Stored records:
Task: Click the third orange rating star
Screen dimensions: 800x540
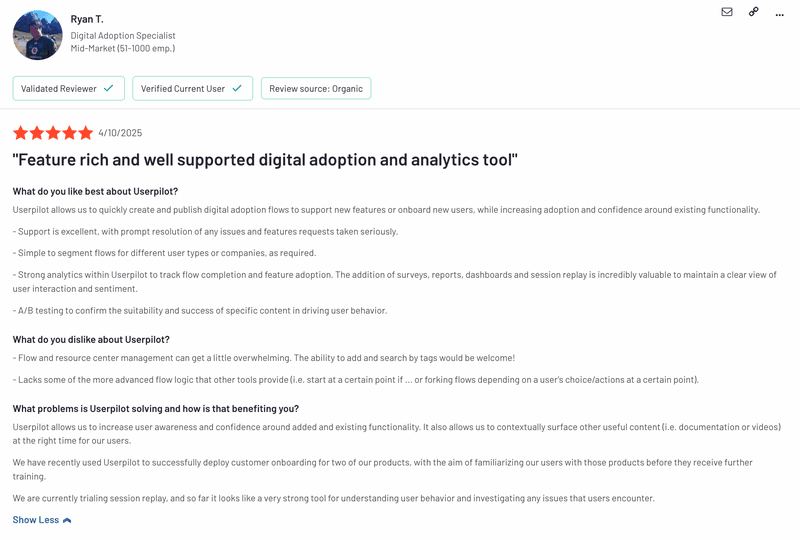Action: [x=53, y=133]
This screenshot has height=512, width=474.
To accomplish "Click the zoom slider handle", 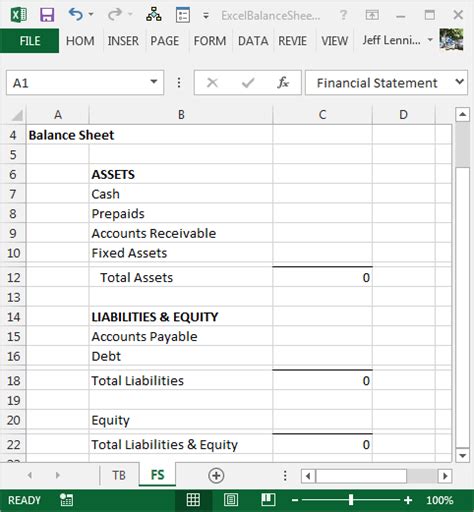I will click(x=351, y=500).
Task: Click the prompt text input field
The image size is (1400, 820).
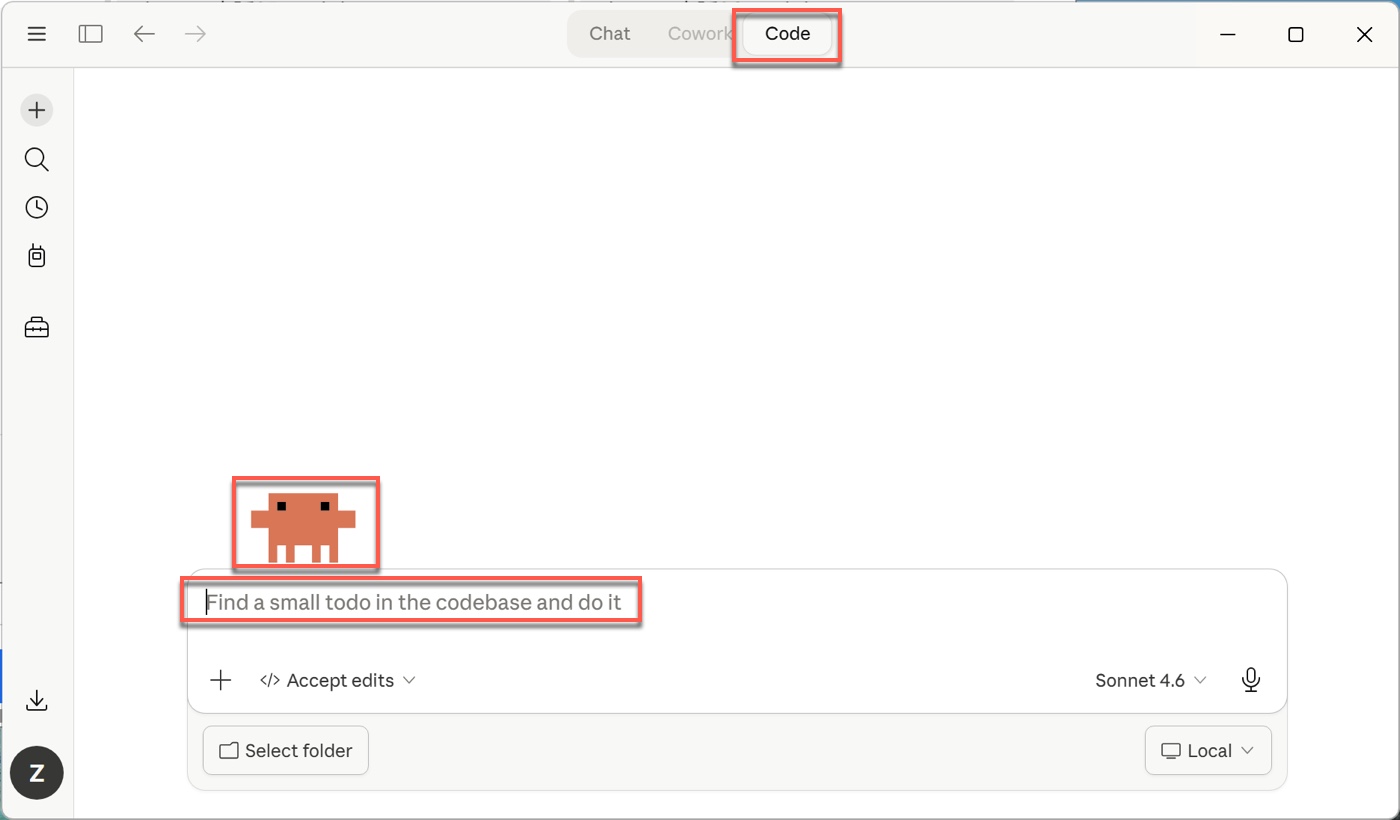Action: (700, 603)
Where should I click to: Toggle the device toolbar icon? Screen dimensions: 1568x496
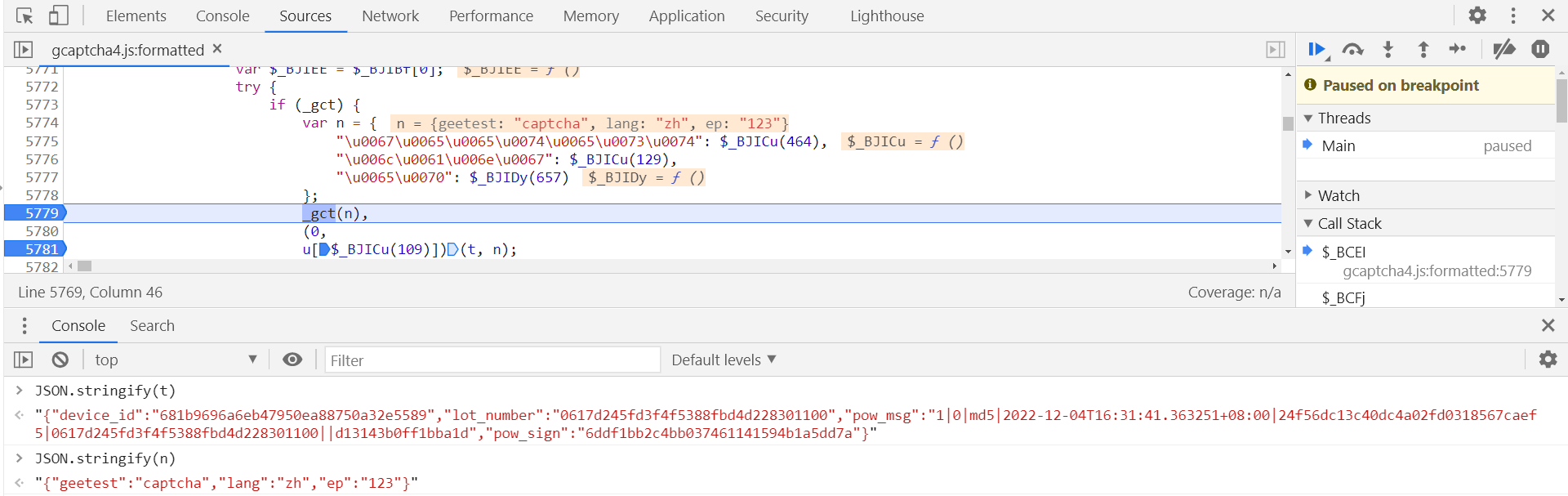tap(58, 16)
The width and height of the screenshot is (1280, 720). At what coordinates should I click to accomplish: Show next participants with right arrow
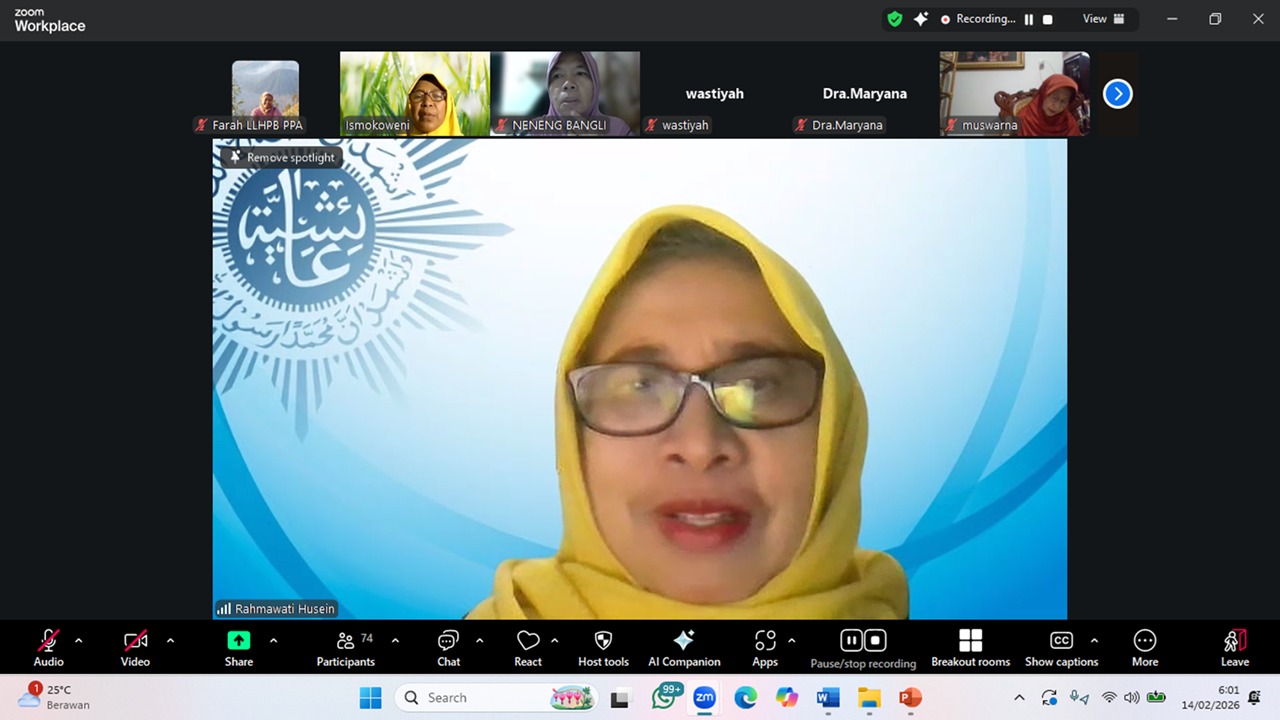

Problem description:
Only the lines from the one containing "Where should I" through the last line of the entries above should be copied, exactly as they are and without the pictures.

Exercise result:
Where should I click to: Toggle the device toolbar icon? Screen dimensions: 1568x496
tap(58, 16)
The width and height of the screenshot is (1280, 720). At what coordinates should I click to accomplish: Show next participants with right arrow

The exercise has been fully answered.